_GIVEN ENTRIES_

========

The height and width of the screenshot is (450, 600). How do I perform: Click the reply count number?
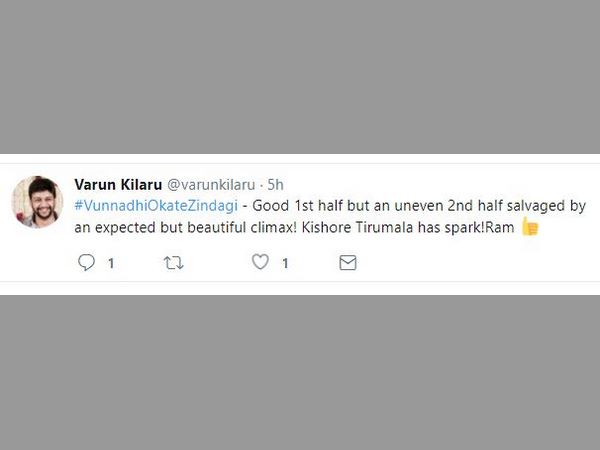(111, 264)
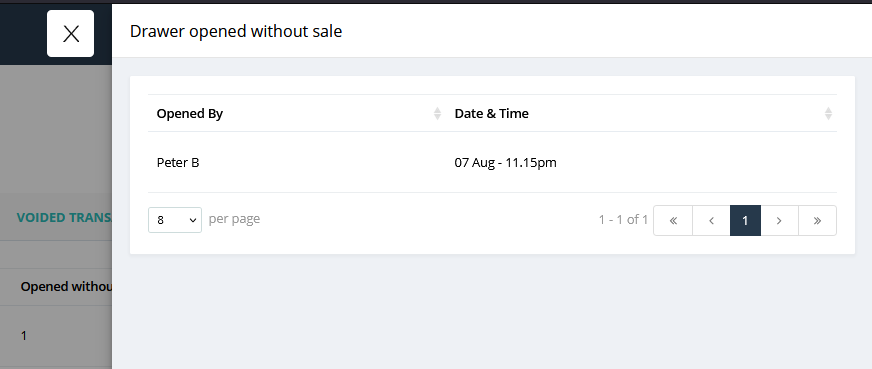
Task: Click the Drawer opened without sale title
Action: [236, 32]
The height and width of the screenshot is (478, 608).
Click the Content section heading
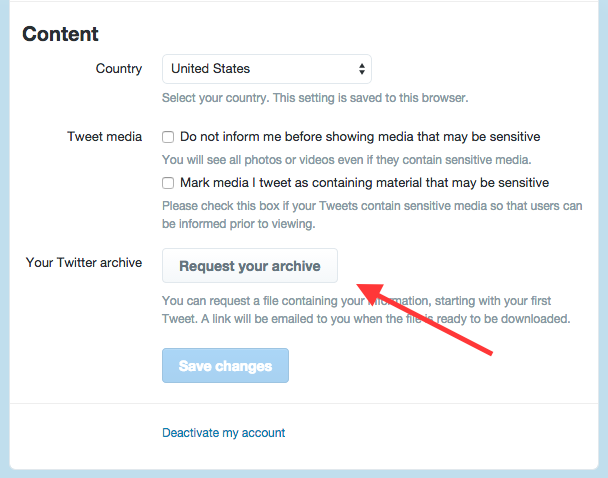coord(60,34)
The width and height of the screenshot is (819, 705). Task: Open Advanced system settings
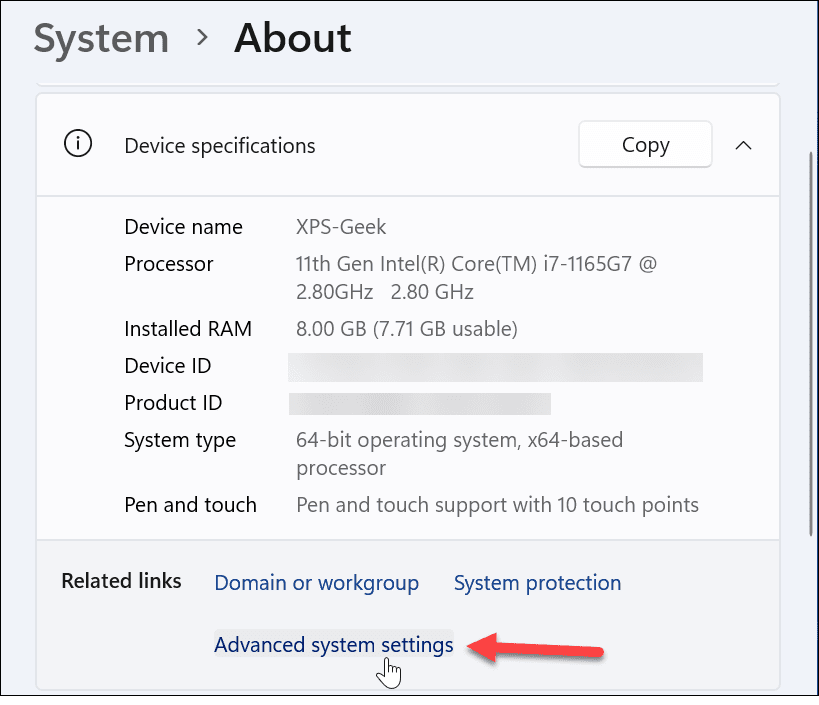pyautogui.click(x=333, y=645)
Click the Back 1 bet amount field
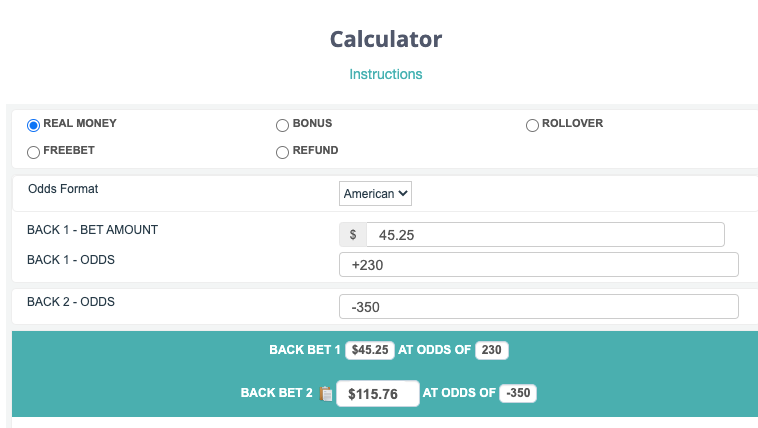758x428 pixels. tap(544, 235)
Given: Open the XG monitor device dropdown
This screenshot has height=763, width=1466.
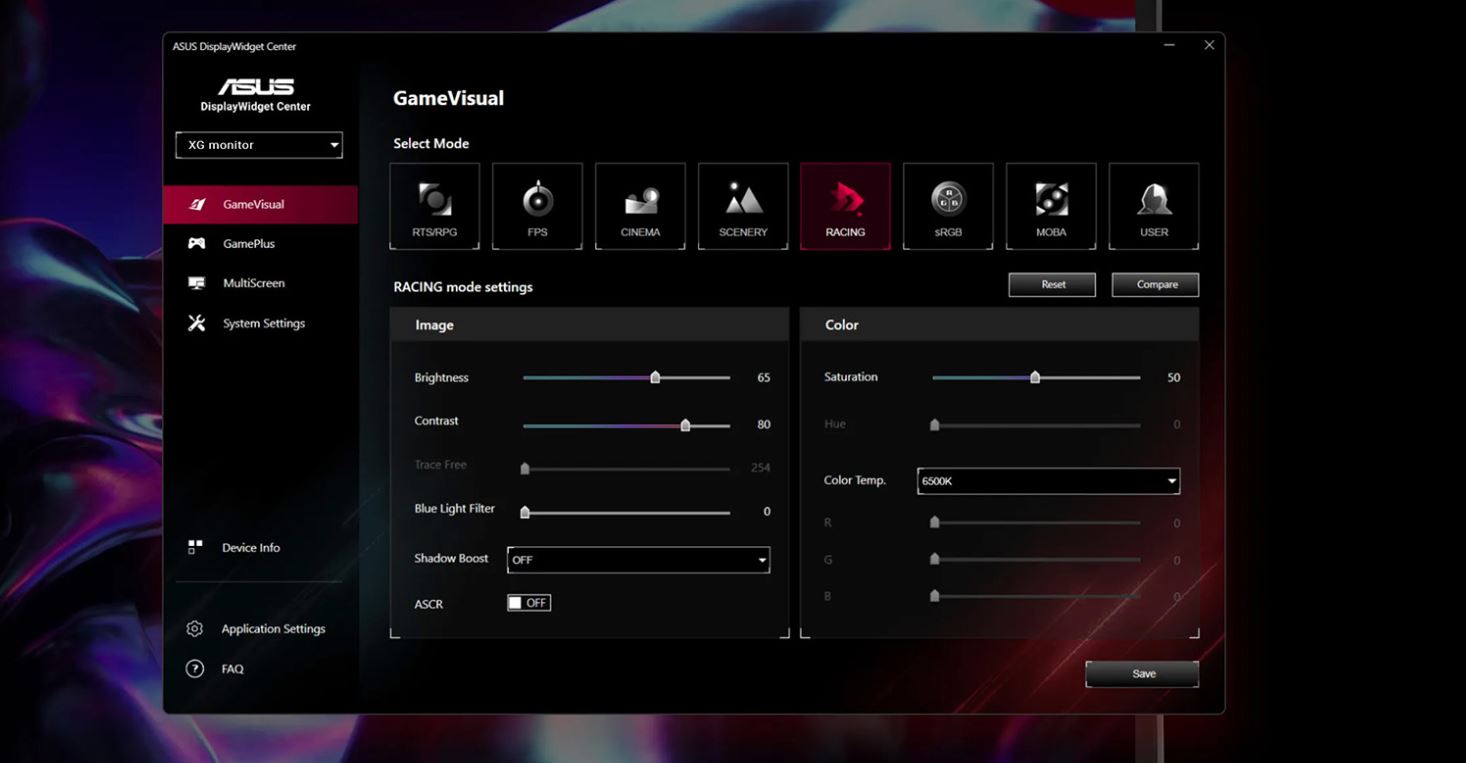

========

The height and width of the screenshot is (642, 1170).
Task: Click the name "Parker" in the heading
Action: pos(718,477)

========

Rewrite the rows from the line containing "The height and width of the screenshot is (642, 1170)." through the line containing "Action: pos(718,477)", putting "title" in place of "heading" and keeping everything else the same. Give only those lines.

_WRITTEN SOLUTION_
The height and width of the screenshot is (642, 1170).
Task: Click the name "Parker" in the title
Action: pos(718,477)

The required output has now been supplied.